Exercise →
Among the entries that follow, find the lines containing the string "chart" and copy them.

Supplied data →
◆ ◆ ◆ ◆
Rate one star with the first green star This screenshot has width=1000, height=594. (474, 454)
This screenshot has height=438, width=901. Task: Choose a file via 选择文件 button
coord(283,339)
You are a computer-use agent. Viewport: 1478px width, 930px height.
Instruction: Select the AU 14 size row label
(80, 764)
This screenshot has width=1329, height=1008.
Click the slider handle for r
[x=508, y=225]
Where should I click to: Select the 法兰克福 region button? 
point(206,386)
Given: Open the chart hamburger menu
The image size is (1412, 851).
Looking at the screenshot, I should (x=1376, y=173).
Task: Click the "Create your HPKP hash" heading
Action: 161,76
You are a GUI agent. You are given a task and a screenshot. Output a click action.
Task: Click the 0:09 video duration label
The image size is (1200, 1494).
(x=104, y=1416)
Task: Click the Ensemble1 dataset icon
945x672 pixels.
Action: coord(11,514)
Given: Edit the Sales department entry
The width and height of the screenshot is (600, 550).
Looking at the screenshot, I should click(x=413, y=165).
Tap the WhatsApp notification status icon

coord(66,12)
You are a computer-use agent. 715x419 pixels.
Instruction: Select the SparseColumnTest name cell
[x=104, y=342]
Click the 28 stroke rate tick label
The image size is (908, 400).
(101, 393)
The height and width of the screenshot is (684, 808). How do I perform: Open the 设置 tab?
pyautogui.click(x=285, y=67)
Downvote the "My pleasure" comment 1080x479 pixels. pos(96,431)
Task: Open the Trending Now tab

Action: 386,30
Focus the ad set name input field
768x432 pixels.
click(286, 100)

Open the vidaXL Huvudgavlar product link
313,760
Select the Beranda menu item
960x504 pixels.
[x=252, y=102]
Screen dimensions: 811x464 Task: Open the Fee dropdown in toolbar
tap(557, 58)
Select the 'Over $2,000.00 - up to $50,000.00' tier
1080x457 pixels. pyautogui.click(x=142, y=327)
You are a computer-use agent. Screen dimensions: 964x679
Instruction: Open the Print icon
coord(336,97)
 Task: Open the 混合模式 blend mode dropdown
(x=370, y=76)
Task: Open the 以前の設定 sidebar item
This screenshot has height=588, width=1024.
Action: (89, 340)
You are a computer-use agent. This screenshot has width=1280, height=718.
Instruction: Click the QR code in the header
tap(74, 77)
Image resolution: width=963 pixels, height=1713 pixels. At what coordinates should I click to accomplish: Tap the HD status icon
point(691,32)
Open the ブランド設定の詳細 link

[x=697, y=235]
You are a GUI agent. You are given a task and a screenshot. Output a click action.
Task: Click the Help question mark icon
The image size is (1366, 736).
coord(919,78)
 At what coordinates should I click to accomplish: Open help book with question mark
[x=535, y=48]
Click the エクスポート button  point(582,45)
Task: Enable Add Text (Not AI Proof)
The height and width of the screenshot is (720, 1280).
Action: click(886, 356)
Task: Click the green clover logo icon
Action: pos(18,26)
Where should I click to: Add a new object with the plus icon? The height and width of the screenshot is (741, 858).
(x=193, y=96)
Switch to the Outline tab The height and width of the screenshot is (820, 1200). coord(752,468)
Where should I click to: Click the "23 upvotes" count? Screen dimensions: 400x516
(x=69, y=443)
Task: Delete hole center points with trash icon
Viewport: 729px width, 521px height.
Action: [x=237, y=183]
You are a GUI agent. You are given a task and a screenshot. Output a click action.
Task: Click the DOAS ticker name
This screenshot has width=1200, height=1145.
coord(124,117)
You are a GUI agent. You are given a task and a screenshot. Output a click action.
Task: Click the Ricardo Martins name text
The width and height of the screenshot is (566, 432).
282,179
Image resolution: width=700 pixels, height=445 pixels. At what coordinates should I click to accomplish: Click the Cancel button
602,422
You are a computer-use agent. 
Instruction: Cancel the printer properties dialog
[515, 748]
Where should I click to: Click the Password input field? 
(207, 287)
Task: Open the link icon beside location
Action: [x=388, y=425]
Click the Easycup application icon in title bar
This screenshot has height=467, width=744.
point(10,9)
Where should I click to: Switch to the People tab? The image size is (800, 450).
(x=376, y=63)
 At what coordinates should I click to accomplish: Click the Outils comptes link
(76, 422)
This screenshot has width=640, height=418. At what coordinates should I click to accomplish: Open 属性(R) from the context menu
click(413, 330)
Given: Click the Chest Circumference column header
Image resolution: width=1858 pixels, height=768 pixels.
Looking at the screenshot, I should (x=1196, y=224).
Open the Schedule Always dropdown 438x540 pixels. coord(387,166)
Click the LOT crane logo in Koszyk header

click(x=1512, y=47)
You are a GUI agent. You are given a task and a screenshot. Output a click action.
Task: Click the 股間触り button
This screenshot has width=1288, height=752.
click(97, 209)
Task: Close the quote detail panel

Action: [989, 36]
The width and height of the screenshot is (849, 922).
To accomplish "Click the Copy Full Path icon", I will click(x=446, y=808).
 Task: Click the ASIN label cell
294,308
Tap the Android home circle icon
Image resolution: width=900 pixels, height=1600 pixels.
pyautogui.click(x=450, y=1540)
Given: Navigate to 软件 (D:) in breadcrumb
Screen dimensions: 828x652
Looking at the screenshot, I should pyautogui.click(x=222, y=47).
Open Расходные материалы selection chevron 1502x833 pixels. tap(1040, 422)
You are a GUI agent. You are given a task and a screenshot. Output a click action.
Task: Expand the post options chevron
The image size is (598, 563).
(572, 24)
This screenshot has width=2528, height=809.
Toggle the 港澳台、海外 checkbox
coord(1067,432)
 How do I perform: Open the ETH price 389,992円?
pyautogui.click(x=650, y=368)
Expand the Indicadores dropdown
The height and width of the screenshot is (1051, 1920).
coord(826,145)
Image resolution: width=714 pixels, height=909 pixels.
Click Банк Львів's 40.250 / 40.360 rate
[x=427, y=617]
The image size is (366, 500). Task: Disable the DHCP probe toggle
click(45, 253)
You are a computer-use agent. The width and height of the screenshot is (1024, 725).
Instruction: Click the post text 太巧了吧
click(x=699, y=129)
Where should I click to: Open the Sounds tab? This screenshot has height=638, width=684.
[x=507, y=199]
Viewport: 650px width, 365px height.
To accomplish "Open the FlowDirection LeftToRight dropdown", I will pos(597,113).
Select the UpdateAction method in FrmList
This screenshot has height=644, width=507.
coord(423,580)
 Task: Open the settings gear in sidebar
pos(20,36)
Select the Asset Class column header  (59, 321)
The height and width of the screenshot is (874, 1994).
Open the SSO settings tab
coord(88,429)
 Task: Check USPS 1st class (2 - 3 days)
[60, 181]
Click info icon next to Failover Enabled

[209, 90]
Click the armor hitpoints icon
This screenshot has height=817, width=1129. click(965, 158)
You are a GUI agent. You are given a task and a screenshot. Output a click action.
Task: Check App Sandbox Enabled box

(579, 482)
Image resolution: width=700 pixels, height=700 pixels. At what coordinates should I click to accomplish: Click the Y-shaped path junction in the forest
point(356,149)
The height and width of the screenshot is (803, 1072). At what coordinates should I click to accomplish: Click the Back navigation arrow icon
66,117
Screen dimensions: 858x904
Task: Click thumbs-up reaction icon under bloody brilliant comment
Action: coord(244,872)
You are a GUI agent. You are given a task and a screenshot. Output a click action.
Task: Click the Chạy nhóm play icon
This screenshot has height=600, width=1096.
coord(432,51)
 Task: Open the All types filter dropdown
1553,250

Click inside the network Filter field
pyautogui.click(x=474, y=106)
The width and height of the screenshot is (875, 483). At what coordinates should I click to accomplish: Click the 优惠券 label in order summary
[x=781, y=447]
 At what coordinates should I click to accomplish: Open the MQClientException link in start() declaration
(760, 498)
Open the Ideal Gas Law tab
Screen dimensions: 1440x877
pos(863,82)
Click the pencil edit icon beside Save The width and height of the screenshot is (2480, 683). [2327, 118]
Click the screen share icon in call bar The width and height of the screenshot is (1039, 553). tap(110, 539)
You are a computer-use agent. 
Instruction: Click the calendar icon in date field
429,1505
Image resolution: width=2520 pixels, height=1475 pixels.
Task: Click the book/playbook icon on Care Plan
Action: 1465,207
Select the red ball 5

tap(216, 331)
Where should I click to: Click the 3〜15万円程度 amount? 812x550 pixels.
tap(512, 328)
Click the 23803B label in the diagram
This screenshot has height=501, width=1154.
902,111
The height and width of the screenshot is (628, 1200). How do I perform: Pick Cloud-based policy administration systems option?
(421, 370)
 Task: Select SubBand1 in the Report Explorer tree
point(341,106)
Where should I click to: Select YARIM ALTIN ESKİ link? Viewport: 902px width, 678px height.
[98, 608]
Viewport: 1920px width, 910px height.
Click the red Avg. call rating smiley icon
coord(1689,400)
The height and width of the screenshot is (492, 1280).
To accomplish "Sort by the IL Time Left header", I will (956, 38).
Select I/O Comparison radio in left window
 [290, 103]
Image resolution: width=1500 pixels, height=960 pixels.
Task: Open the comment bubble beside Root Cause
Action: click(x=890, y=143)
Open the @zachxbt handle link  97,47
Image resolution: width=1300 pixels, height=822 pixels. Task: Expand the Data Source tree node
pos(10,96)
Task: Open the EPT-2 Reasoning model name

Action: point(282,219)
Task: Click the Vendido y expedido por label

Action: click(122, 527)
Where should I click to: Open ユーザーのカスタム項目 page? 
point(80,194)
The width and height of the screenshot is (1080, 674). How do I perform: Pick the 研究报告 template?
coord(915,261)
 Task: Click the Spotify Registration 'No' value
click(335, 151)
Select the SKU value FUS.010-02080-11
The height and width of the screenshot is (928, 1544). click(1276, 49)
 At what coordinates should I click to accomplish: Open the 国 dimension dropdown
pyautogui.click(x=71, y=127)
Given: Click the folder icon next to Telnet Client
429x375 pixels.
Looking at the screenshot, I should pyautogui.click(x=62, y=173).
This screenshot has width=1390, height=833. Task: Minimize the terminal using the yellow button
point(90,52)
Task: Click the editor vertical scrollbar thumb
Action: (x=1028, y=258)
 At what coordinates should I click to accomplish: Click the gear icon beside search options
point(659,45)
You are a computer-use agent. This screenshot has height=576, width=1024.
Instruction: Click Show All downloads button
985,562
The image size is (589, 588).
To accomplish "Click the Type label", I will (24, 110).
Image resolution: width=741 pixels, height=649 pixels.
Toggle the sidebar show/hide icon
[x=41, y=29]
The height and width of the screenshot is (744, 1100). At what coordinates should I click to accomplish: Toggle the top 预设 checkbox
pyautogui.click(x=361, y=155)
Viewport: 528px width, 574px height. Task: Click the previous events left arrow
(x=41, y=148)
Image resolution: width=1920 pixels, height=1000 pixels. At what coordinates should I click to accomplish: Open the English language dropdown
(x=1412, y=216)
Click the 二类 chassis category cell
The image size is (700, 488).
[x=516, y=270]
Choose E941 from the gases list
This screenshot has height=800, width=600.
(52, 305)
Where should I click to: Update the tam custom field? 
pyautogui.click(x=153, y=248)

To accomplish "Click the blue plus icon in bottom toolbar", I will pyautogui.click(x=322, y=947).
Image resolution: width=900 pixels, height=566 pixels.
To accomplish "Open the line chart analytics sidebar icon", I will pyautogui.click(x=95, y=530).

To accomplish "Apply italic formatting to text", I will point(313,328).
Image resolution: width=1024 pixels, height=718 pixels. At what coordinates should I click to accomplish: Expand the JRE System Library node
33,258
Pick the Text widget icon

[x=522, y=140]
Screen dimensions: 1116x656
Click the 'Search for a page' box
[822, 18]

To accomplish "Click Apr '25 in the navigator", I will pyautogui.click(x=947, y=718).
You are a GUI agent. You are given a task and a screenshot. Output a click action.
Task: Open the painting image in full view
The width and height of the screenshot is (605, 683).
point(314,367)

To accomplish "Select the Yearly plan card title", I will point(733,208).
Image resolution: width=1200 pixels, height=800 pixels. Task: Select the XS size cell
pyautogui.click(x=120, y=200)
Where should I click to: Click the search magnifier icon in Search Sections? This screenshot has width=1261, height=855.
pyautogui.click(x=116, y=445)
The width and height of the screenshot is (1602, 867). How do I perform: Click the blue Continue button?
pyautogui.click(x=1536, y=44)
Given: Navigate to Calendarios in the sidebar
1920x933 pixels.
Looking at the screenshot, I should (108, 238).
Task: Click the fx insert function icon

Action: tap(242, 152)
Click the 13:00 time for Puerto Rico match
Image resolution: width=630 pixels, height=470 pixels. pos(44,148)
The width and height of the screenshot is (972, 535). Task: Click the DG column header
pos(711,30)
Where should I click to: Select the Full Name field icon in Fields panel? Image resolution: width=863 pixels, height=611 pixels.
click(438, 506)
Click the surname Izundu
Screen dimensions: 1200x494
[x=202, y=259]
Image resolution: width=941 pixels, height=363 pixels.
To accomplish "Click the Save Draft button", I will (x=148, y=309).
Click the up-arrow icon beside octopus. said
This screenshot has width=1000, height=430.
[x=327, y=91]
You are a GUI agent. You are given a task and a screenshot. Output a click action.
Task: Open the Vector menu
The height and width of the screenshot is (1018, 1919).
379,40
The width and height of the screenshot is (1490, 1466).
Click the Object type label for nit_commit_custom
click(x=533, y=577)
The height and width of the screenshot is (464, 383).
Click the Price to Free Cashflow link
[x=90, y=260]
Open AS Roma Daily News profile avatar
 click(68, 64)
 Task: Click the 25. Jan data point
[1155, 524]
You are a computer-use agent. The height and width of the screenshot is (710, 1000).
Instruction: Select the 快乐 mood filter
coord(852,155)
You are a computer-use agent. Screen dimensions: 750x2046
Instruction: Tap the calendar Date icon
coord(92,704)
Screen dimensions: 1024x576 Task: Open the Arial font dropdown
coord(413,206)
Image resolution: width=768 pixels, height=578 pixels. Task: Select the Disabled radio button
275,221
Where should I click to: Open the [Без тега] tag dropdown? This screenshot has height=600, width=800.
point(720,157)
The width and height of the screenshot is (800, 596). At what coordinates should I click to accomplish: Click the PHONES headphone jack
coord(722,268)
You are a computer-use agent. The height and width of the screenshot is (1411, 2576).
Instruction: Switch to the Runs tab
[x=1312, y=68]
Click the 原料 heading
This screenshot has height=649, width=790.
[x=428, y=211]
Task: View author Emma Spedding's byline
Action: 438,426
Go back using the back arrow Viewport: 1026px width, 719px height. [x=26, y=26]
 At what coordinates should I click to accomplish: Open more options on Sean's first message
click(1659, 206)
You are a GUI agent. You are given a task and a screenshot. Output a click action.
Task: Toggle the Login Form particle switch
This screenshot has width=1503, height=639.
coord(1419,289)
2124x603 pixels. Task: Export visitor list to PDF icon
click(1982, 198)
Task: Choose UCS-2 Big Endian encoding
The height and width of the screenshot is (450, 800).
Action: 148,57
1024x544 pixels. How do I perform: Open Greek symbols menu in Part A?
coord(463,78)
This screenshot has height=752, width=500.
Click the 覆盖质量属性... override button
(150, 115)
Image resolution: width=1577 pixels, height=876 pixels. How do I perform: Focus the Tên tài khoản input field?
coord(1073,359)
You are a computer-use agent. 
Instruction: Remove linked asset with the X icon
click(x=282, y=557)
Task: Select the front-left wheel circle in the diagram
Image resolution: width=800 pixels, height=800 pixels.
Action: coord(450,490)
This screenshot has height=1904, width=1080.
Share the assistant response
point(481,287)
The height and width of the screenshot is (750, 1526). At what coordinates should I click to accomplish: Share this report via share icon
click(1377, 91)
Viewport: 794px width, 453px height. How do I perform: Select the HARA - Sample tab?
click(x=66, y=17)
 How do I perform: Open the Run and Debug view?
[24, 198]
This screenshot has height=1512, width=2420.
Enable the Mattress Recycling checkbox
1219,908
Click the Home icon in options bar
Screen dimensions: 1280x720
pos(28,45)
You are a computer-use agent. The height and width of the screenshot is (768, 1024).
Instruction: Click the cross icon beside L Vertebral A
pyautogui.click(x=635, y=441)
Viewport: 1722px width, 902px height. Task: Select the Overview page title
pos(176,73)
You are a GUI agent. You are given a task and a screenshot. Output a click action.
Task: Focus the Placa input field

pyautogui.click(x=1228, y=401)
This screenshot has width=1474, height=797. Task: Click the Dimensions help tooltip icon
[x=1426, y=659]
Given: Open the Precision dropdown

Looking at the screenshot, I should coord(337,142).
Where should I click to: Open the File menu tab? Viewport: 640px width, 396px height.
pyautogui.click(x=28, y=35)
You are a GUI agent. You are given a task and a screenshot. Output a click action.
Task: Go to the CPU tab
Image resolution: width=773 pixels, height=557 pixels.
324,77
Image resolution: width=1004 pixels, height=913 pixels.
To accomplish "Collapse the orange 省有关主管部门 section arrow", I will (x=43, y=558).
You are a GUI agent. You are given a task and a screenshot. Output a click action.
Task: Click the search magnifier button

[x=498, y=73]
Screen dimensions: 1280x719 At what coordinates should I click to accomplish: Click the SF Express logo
◆ ◆ ◆ ◆
Task result →
Given: Open the chart hamburger menu
To accomplish "Open the line chart analytics sidebar icon", I will pyautogui.click(x=95, y=530).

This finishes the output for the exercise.